If only the electorate would check the facts. Unfortunately, both news media and social media have no interest in facts, just market share.

Ancient Mariner

 

Just so you know:

֎ A new report from the National Bureau of Economic Research says the cost of President Trump’s trade war has been paid almost entirely by American businesses and consumers, not China. Experts and economists from the Federal Reserve Bank of New York, Columbia University and Princeton said analysis of tax levies found “approximately 100 percent” of import taxes fell on Americans, despite the president’s assertion the country was “taxing the hell out of China.” Some of the implemented tariffs on Chinese goods are as high as 25 percent. [New York Times]

 

֎ Prices for hundreds of pharmaceuticals went up on New Year’s Day, though the increase was actually smaller than that of a year ago. Data analysis from software company Rx Savings Solutions found that more than 60 drug makers increased their prices on Wednesday by an average of 5.8 percent, following last year’s increase of 6.3 percent. Pfizer Inc. saw the largest average increase this year, raising prices by more than 9 percent on dozens of products. [The Wall Street Journal]

The nation’s inflation rate in 2019 was 1.79 percent!!

 

֎ — FTC chief threatens to drop the hammer: Chairman Joe Simons fired a shot across the bow of Facebook and Google, two tech titans that have faced historic fines from his agency in recent months — and warned that even tougher consequences are coming if the online giants don’t course-correct on privacy. “If they continue to do what they were doing in the past and violate the privacy laws, then they can expect that the repercussions will be even more severe,” he said during an afternoon one-on-one discussion. [Politico]

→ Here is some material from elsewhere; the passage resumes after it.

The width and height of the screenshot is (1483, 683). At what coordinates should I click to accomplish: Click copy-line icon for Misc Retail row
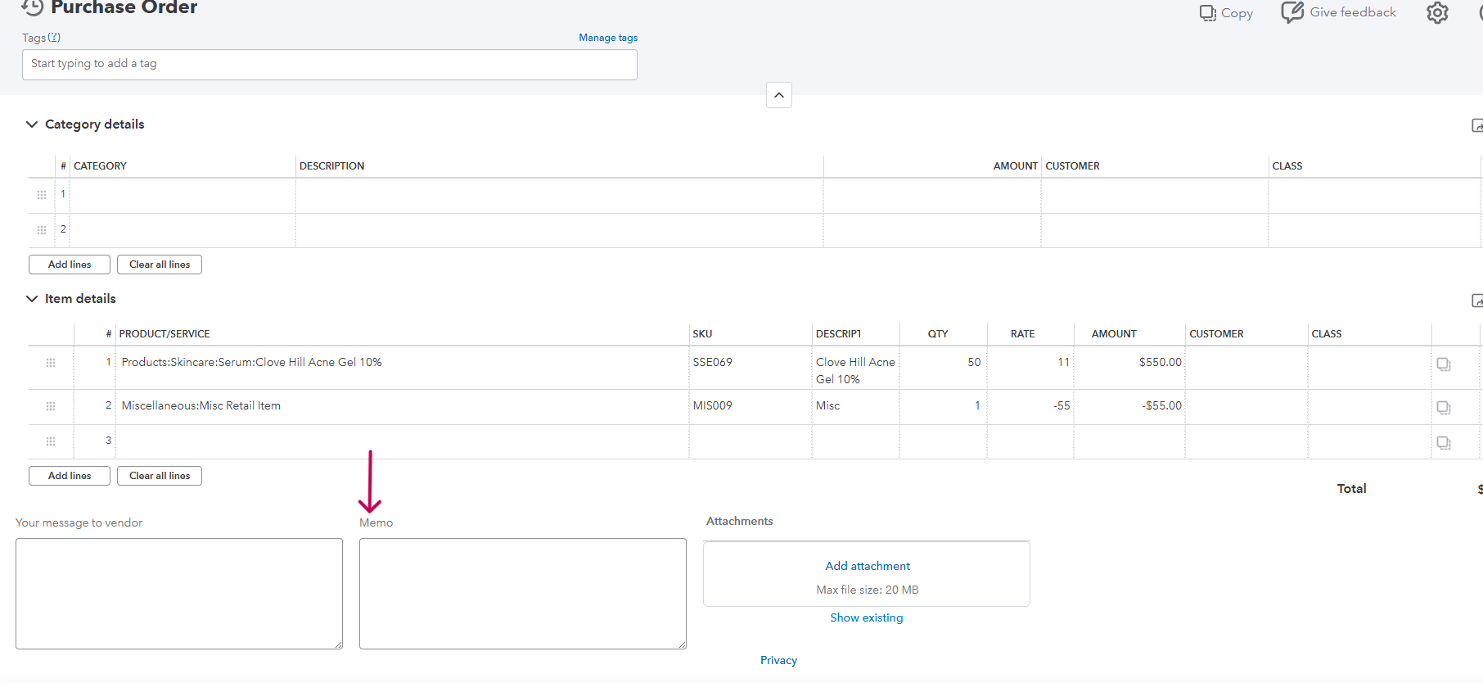(1443, 408)

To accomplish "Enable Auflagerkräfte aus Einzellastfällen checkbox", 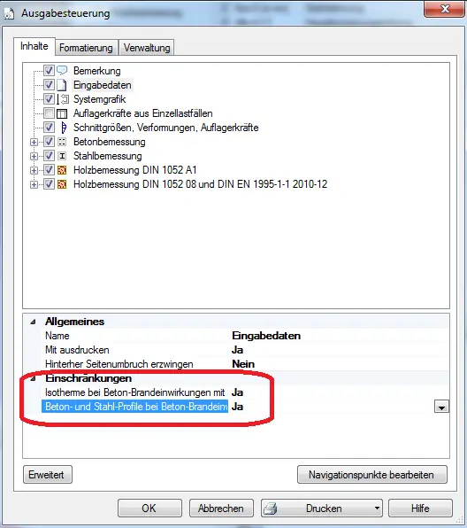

It’s about time! But zillions of dollars are at stake. Congress will have to jump in, presumably after the elections.

 

֎ Today’s polling in Iowa only weeks before the caucuses has Warren, Buttigieg and Biden virtually tied according to realpolitics.com and fivethirtyeight.com, two of mariner’s trusted sources.

Ancient Mariner

Do You Pay Taxes?

Mariner is certain that Donald does not want primary television coverage on the damage he is doing through his Cabinet and his Executive Orders. One area that may affect many of us is how Donald is stripping the tax laws. Thanks to the accountants who help mariner with his taxes, the following was sent to mariner via USPS. Changes that affect most taxpayers are cancellation of mortgage insurance and tuition deductions.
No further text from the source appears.